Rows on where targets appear
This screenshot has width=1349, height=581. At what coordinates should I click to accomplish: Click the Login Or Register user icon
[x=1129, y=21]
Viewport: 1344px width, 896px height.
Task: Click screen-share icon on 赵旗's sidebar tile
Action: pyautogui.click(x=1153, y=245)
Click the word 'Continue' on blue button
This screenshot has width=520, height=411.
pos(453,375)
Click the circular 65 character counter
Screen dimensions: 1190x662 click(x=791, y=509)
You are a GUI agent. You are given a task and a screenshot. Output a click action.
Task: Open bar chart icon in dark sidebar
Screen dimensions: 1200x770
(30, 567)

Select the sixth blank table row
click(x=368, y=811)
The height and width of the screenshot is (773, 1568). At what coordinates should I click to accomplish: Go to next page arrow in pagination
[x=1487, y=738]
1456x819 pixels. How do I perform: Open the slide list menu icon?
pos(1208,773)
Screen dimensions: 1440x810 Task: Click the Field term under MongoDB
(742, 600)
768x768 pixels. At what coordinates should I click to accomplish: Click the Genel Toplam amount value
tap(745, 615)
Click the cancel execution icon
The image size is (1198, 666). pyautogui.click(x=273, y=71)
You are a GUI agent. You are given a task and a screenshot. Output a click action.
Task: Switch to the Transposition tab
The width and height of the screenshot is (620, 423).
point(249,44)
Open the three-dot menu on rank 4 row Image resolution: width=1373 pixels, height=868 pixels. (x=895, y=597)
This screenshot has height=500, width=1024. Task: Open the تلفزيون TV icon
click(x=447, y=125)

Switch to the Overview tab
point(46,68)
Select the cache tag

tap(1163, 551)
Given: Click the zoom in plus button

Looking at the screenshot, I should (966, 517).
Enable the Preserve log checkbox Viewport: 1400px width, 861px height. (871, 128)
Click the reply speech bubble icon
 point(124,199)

**What is expected**
Please repeat the stretch of items from the line containing "This screenshot has height=500, width=1024." through the end of the items, both ends included, with every line exactly as it stands.

**Finished answer**
This screenshot has height=500, width=1024. Task: Open the تلفزيون TV icon
click(x=447, y=125)

Switch to the Overview tab
point(46,68)
Select the cache tag

tap(1163, 551)
Given: Click the zoom in plus button

Looking at the screenshot, I should (966, 517).
Enable the Preserve log checkbox Viewport: 1400px width, 861px height. (871, 128)
Click the reply speech bubble icon
 point(124,199)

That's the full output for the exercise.